Over the course of that week in the woods, we did a deep dive into strategic story telling. We learned about how to craft narratives that move our ideas, our values, and our campaigns forward. We also learned about different work that each of us was engaged with and were able to apply the tools and skills we were picking up to actual on the ground campaigns. Along the way, we had a blast playing extreme ro-sham-bo, building cardboard buses, and enjoying the beautiful surroundings.
I returned home inspired to make use of what I’d learned.
At the time, National People’s Action was in the process of launching our environmental justice campaign around the Clean Power Plan. In early September, our team scheduled a two-day meeting to discuss our overall strategy. A week or two before the meeting, I was talking with Joseph Phalen about how best to prepare the team do the “Battle of the Story” exercise together and we hit on the idea of doing a Narrative Power Analysis.
I’d picked up the idea of “Narrative Power Analysis” during the summer, but for our campaign, I decided it’d be best to do something that was a hybrid between a traditional media sentiment analysis and a narrative power analysis that deconstructed common elements across a number of news stories.
Initially, I focused on a six-week period of coverage, but after talking with our environmental justice campaign team, I decided to continue monitoring media through the end of the year and release the findings as a report to open up a dialogue with other groups working on the Clean Power Plan about how we can challenge the dominant opposition narrative, particularly when it comes to the potential impact of the plan on low-income people and people of color.

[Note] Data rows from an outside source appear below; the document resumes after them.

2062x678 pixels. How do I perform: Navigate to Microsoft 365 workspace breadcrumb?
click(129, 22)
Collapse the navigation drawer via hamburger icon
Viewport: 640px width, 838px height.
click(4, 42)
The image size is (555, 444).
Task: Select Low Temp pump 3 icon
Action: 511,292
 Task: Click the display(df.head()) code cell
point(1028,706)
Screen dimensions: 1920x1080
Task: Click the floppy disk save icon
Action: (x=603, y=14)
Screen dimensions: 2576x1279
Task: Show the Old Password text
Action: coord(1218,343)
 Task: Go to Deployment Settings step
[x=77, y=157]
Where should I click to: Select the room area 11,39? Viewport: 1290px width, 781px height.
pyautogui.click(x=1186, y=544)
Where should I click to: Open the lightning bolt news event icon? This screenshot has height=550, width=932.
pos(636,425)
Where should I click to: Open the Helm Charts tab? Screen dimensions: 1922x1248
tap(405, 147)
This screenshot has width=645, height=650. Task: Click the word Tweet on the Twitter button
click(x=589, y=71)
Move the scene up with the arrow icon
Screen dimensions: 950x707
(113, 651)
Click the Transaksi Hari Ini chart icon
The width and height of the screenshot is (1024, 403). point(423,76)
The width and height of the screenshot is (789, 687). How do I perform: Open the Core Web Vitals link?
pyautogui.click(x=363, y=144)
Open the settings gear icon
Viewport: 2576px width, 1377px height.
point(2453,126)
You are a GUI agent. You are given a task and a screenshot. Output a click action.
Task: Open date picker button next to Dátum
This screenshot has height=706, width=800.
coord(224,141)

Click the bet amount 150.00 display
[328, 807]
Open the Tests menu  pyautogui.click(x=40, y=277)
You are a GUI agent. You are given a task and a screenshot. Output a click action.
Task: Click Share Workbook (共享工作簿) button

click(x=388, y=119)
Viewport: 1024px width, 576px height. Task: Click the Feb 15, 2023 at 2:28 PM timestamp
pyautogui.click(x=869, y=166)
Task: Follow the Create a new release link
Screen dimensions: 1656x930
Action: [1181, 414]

Now that the report is complete, I’m looking forward to designing communications that apply what we’ve discovered and to working with our affiliates to get our story out there. I’m grateful that the Center for Story-Based Strategy exposed me to the practice of Narrative Power Analysis along with so many other fantastic tools.
They are helping us wage better fights and I believe they are crucial for helping us win the world we need.